「コロナをネタにすると、周りの反応が良かったんですよね。仕事でもプライベートでもコロナ一色、コロナって言っておけば会話は繋がるし、相手の反応もある。コミュニケーションになると勘違いしてました……」(S氏)
S氏の部下によると、S氏は普段から「ホラ吹き」癖があり、自分は元暴走族だから上司と喧嘩してもぶちのめす自信がある、だの、親族に裁判所関係者がいて、こんなちっぽけな会社などすぐに潰せる、だの部下に吹聴していたという。事件は4月上旬、S氏が叱責された上司のグチを、部下にクドクドと話している時に起きた。
「俺はコロナだから(自分を叱責した上司にも)移ったに違いない、と話された部下が驚いてその上司に報告。上司は激怒しつつも、本当に移ったら困ると、重要な社内会議を欠席せざるを得なくなったのです。この会議も、コロナ禍に社としてどう対峙していくかというもので、会長から役員にまで話が広まった。普段ならS氏のいうことなど話半分、上司だけでなく部下からも相手にされることが少なかったのですが、コロナと言われれば冗談にはなりにくいですよ」(S氏の部下)
これらの事実をS氏に直接確認すると、次のような答えが返ってきた。
「言葉のアヤといいますか……。そう言えば相手が怯んだり、尊敬されるかなと思うじゃないですか。コロナの件は、咳をしていた部下にコロナじゃないのか、と言ったらみんなが笑ってくれたんで、俺がコロナだと言えばもっと面白いのかな、と。芸人さんでも不謹慎なネタをやる人は人気があるが、そういうのが皆さんに伝わらなかった。いや、私はコロナじゃないです、本当に! 違うんですよ! 誰も信じてくれないし、オーバーすぎる」(S氏)
この「そんなつもりはなかった」「ウケると思った」「コミュニケーション」になるというS氏が説明するコロナ発言の理由は、セクハラやパワハラをコミュニケーションになるから良かれと思ってやったことで、決して自分に悪気はないと言い訳する加害者のパターンにそっくりだ。ということは、警察や職場の上司に指導されたから大人しくするが、しばらくすると類似の騒ぎを起こしてしまう可能性は高い。

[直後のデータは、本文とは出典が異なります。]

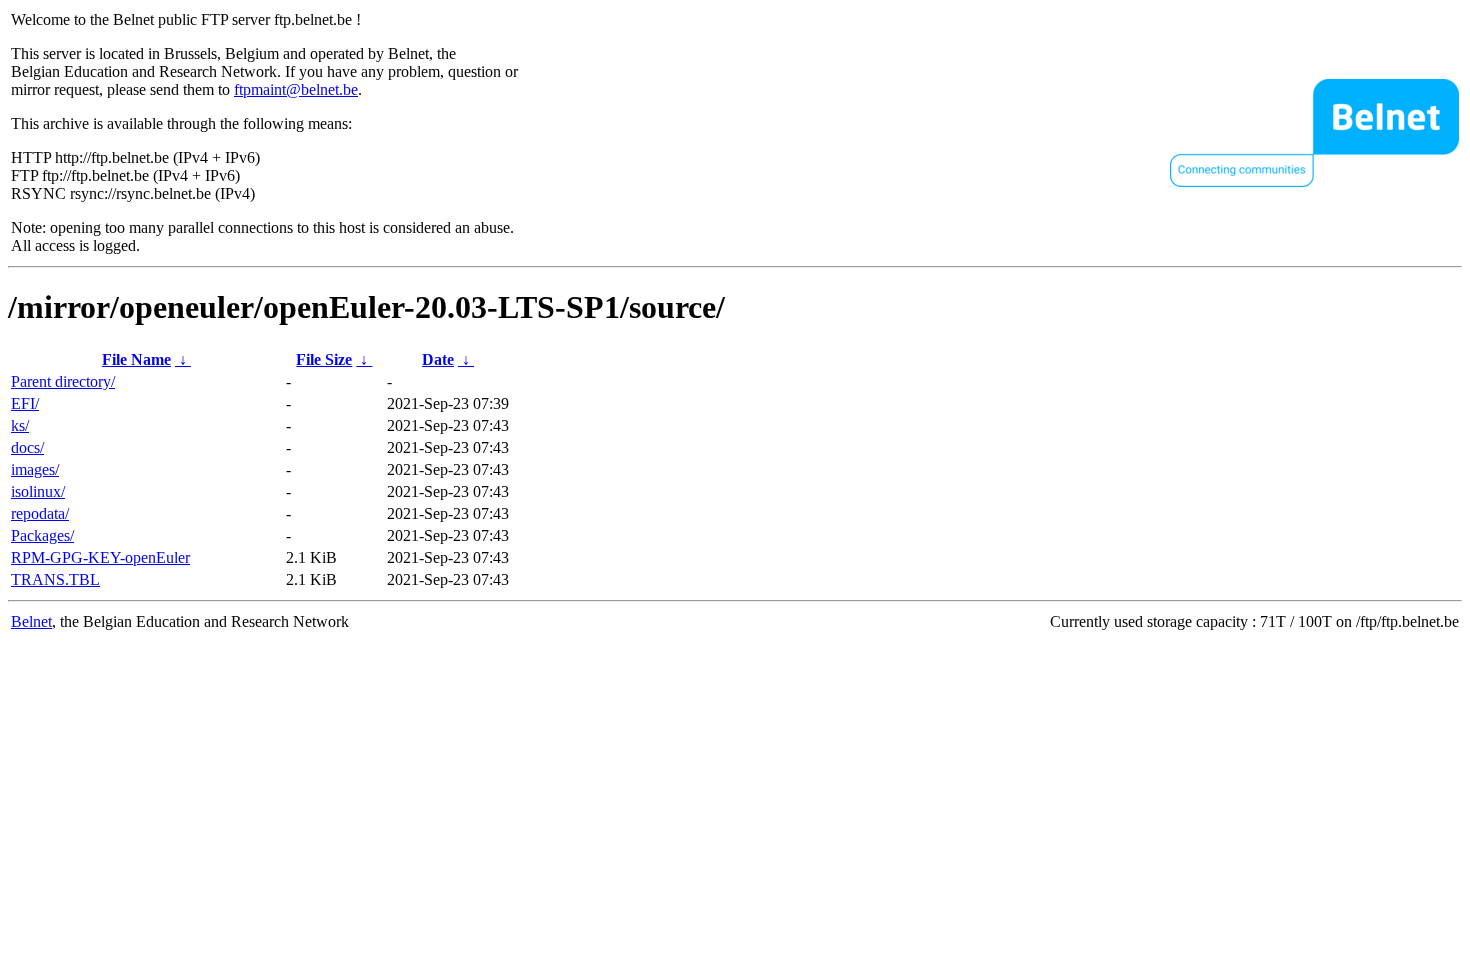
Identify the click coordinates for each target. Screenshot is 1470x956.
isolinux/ (38, 491)
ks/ (20, 425)
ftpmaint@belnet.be (296, 89)
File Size (324, 359)
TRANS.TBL (55, 579)
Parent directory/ (63, 381)
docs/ (27, 447)
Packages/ (42, 535)
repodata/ (40, 513)
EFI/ (25, 403)
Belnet (31, 621)
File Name (136, 359)
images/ (35, 469)
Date (438, 359)
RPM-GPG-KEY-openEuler (100, 557)
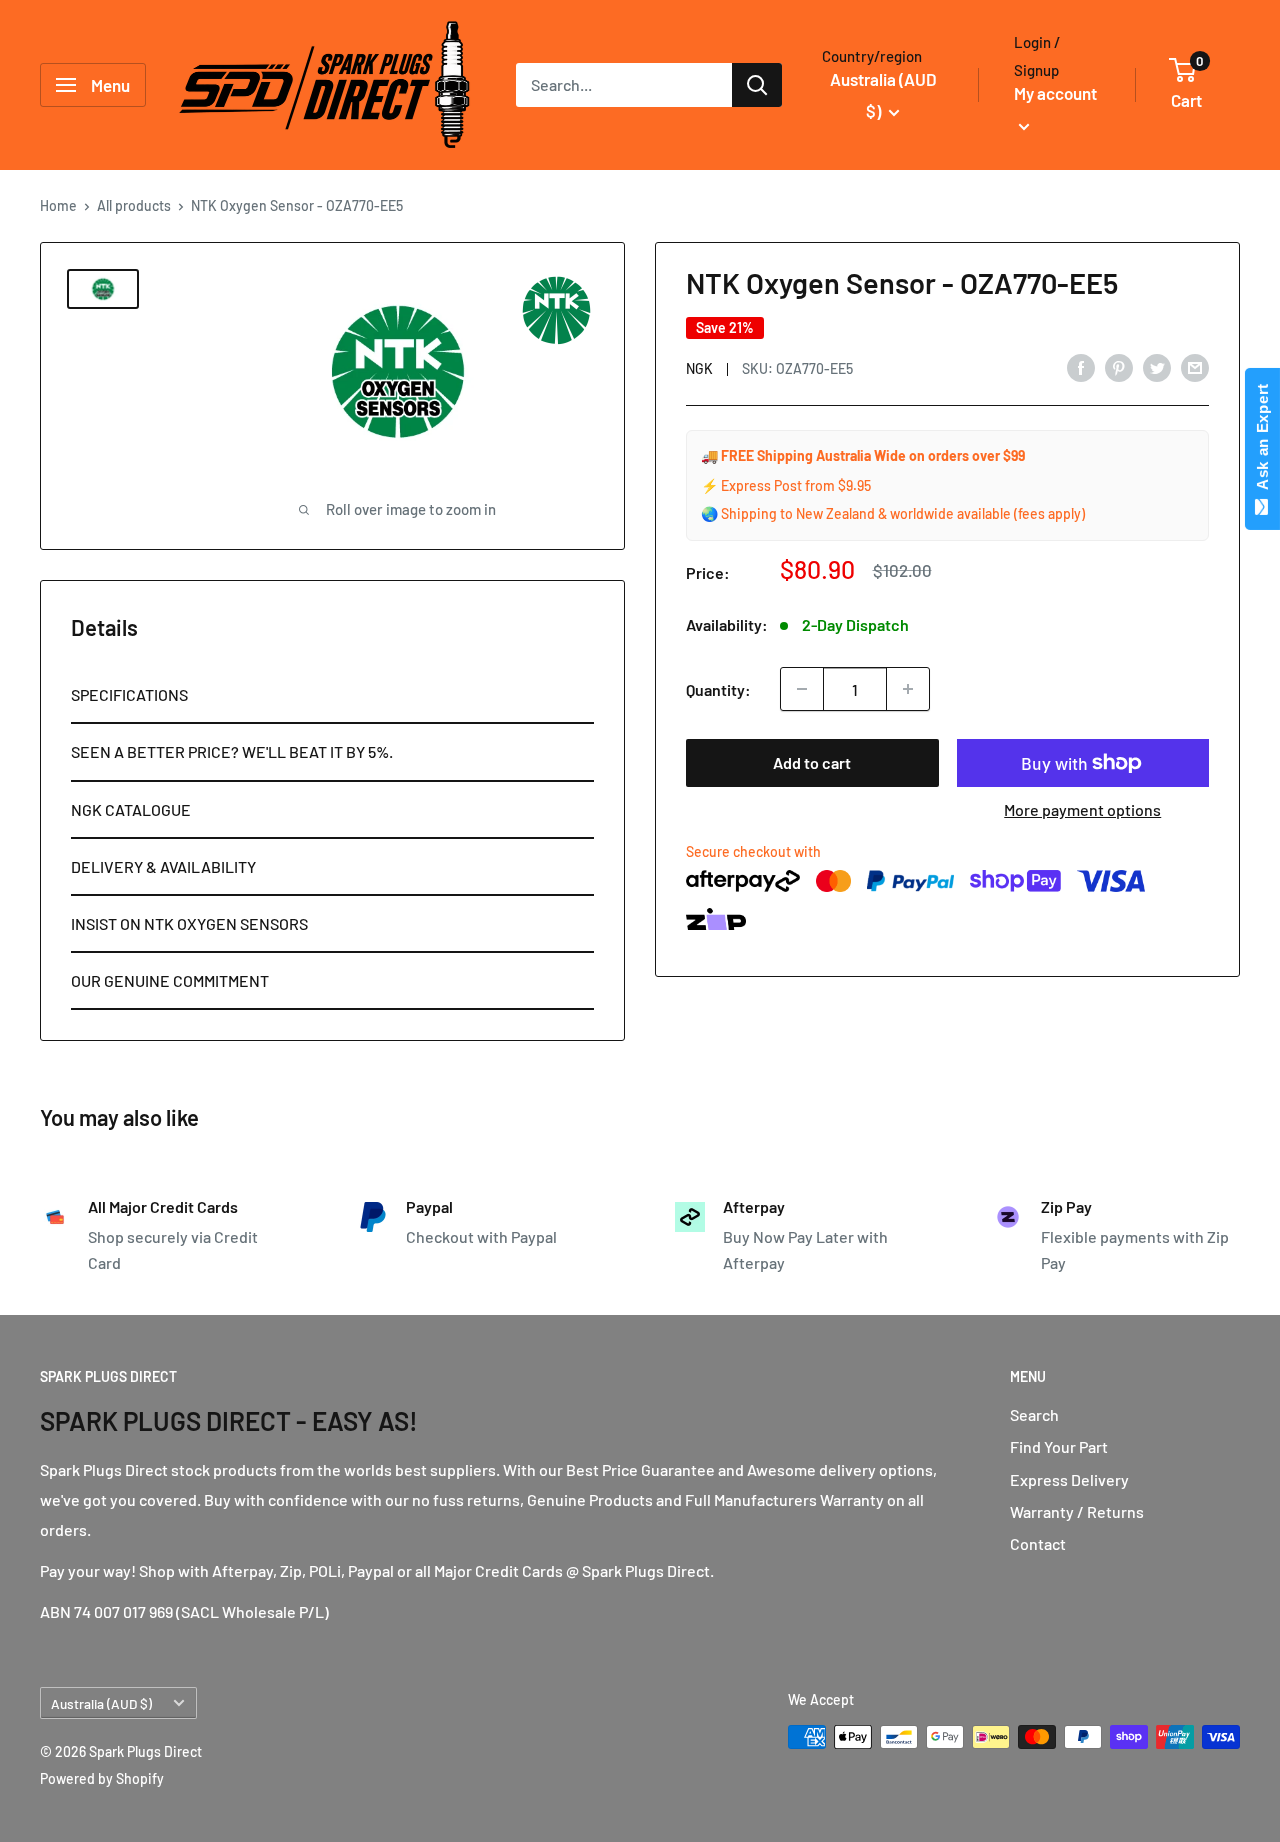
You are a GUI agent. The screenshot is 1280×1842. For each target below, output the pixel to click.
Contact (1038, 1543)
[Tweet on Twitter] (1157, 366)
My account (1055, 93)
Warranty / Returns (1077, 1511)
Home (58, 205)
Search (1034, 1414)
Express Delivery (1069, 1479)
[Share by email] (1195, 366)
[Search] (757, 85)
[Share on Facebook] (1081, 366)
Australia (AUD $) (101, 1703)
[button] (332, 695)
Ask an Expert (1262, 441)
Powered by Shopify (102, 1778)
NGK (699, 368)
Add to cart (812, 762)
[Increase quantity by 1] (908, 689)
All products (134, 205)
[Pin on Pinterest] (1119, 366)
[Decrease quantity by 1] (802, 689)
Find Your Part (1059, 1446)
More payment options (1082, 809)
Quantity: (718, 688)
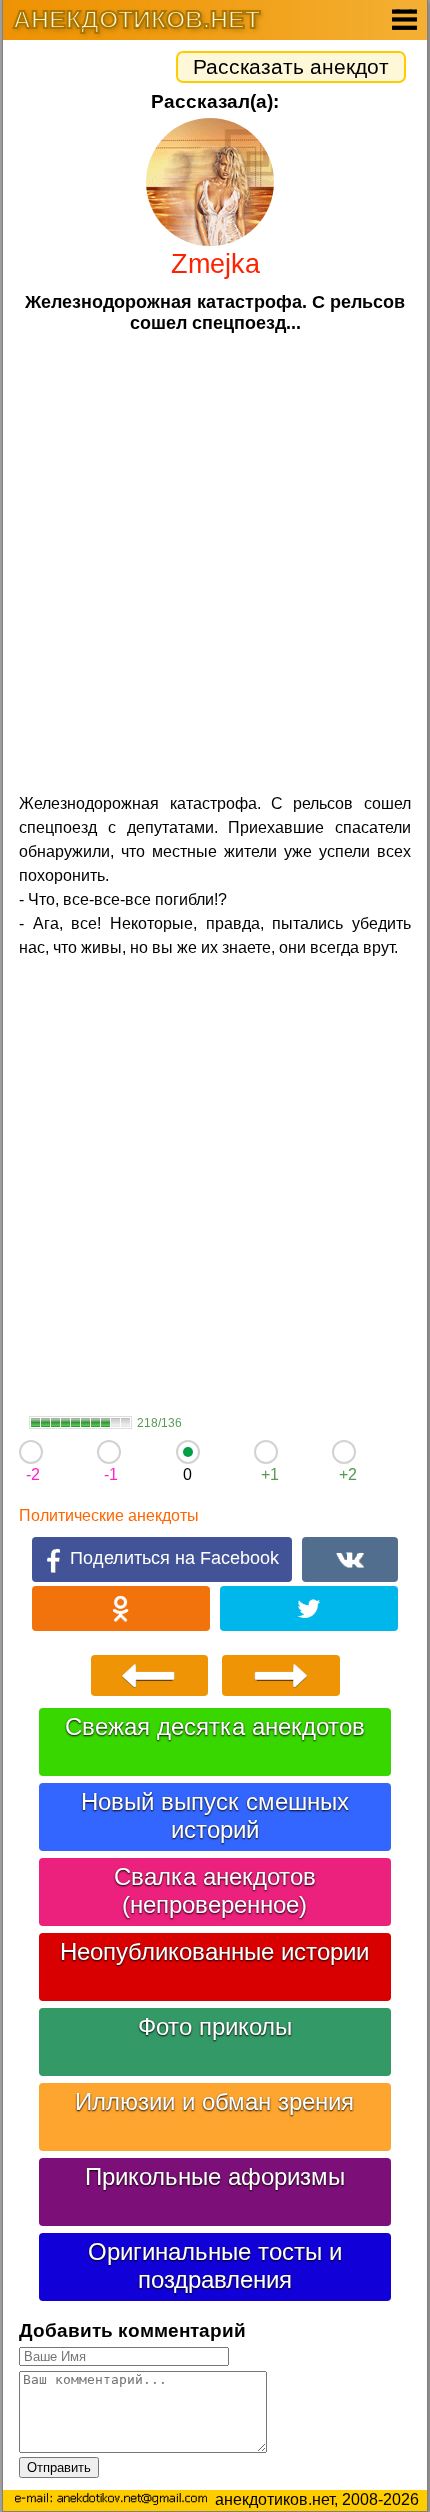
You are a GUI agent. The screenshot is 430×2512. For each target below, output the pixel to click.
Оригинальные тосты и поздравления (215, 2265)
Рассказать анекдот (291, 66)
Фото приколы (215, 2026)
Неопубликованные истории (214, 1951)
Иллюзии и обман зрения (214, 2101)
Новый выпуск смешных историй (215, 1815)
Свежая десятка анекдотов (215, 1726)
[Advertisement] (215, 561)
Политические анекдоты (109, 1515)
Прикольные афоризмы (215, 2176)
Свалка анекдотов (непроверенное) (215, 1890)
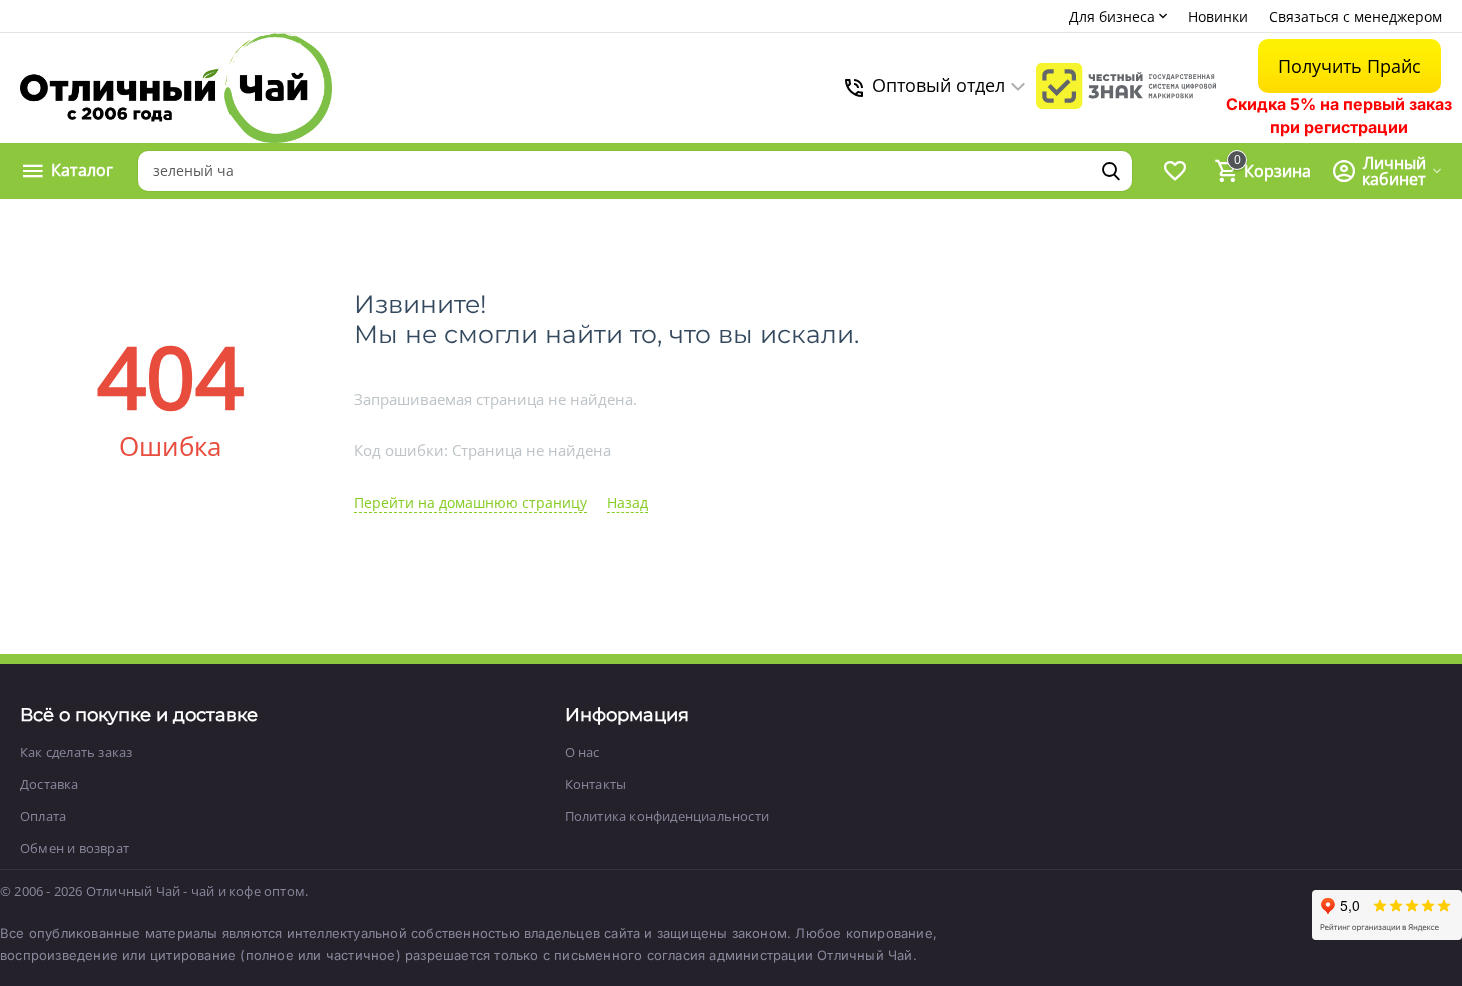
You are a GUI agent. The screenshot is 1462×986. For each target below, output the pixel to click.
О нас (582, 752)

S氏は結局、そのまま二週間自宅待機を会社に命じられ、夏からの減棒と配置転換という名の「左遷」も命じられた。周囲を混乱させたにもかかわらず、いまだに周囲にも責任があると今も信じて疑わない姿勢は、やはりセクハラパワハラを繰り返す人々に通じるものがある。当然S氏を哀れむものは社内にはゼロ、もっと強い罰を与えるべきだと言う声が相次いでいるが、情状酌量の余地はないとしか言えない。